== Angezeigter Text
In der Geschichte der Schweiz hatte Neutralität zu verschiedenen Zeiten in den verschiedenen geopolitischen Konstellationen eine unterschiedliche Funktion und Bedeutung. In Zeiten, in welchen ein funktionierendes System kollektiver Sicherheit bestand, verlor Neutralität jeweils in einem gewissen Mass an Bedeutung. In der aktuellen Lage hat sie wieder Konjunktur. Aber Nabelschau wäre jetzt ebenso falsch wie Überheblichkeit.

Geschichtlicher Rückblick

Nach den Erfahrungen des Zweiten Koalitionskriegs, besonders des Kriegsjahrs 1799, wollte die Schweiz unbedingt verhindern, erneut zum Kriegsschauplatz der europäischen Grossmächte zu werden. Im Zuge der Schaffung der Pentarchie der Grossmächte im Wiener Kongress 1815 erhielten die Schweiz und die Niederlande die Funktion von Pufferstaaten zwischen den Grossmächten. Im Zeitalter der Revolutionen und des aufkommenden Nationalismus im 19. Jahrhunderts förderte die Neutralität der Schweiz deren inneren Zusammenhalt. Letzten Endes waren die bewaffneten Konflikte um die Einigung Deutschlands und Italiens nicht im Interesse der Schweiz und gefährdeten im Gegenteil ihre Einheit.

Während des Zweiten Weltkriegs blieb die Schweiz neutral, weil im Sommer 1939 das Projekt einer umfassenden Koalition gegen das nationalsozialistische Deutschland nicht zustande kam und sich namentlich die Westmächte als unfähig zeigten, den Opfern deutscher Aggressionen die notwendige Hilfeleistung zukommen zu lassen. Vor die Wahl zwischen Neutralität und Vernichtung gestellt, wählte die Schweiz Ersteres. Die oft betriebene Nabelschau der Schweizer ist folglich falsch: Schweizerische Neutralitätspolitik fand immer in einem gesamteuropäischen Umfeld statt und erfüllte dort ihre Funktion.
====
== Vorliegende Auflistung
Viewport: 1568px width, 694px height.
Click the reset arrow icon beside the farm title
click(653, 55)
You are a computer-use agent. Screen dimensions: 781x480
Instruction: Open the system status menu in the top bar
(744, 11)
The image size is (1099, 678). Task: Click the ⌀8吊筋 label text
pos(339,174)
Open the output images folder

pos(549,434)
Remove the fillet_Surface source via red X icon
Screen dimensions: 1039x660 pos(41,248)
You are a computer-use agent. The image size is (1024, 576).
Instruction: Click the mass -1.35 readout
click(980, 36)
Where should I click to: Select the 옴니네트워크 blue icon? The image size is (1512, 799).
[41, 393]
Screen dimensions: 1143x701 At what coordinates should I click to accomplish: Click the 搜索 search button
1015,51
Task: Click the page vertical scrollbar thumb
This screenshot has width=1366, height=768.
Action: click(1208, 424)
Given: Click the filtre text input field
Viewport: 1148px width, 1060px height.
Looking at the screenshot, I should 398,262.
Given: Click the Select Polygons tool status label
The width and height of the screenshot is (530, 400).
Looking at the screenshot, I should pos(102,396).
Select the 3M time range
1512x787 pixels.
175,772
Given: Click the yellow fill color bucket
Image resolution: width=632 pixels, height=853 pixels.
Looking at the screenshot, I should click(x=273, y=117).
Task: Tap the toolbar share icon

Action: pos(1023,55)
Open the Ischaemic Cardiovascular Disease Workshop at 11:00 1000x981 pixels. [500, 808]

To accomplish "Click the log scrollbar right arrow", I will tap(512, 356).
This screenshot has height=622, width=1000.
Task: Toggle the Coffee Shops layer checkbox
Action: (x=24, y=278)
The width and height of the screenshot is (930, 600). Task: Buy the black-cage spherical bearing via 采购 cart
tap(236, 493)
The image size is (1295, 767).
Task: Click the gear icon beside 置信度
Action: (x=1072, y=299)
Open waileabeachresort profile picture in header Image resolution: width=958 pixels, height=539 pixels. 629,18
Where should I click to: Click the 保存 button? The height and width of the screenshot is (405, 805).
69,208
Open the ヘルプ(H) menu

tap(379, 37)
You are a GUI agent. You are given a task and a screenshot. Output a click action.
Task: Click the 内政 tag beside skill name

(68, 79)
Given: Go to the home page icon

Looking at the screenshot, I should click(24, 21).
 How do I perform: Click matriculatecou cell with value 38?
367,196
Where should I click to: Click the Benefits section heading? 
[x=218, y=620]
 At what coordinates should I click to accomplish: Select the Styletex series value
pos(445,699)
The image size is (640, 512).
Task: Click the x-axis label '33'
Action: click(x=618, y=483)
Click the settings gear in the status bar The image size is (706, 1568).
====
Gib aus dem Text über die Schweizer Neutralität die Passage von „Nach den Erfahrungen“ bis einschließlich „Gegenteil ihre Einheit.“ wortgetreu wieder.

Nach den Erfahrungen des Zweiten Koalitionskriegs, besonders des Kriegsjahrs 1799, wollte die Schweiz unbedingt verhindern, erneut zum Kriegsschauplatz der europäischen Grossmächte zu werden. Im Zuge der Schaffung der Pentarchie der Grossmächte im Wiener Kongress 1815 erhielten die Schweiz und die Niederlande die Funktion von Pufferstaaten zwischen den Grossmächten. Im Zeitalter der Revolutionen und des aufkommenden Nationalismus im 19. Jahrhunderts förderte die Neutralität der Schweiz deren inneren Zusammenhalt. Letzten Endes waren die bewaffneten Konflikte um die Einigung Deutschlands und Italiens nicht im Interesse der Schweiz und gefährdeten im Gegenteil ihre Einheit.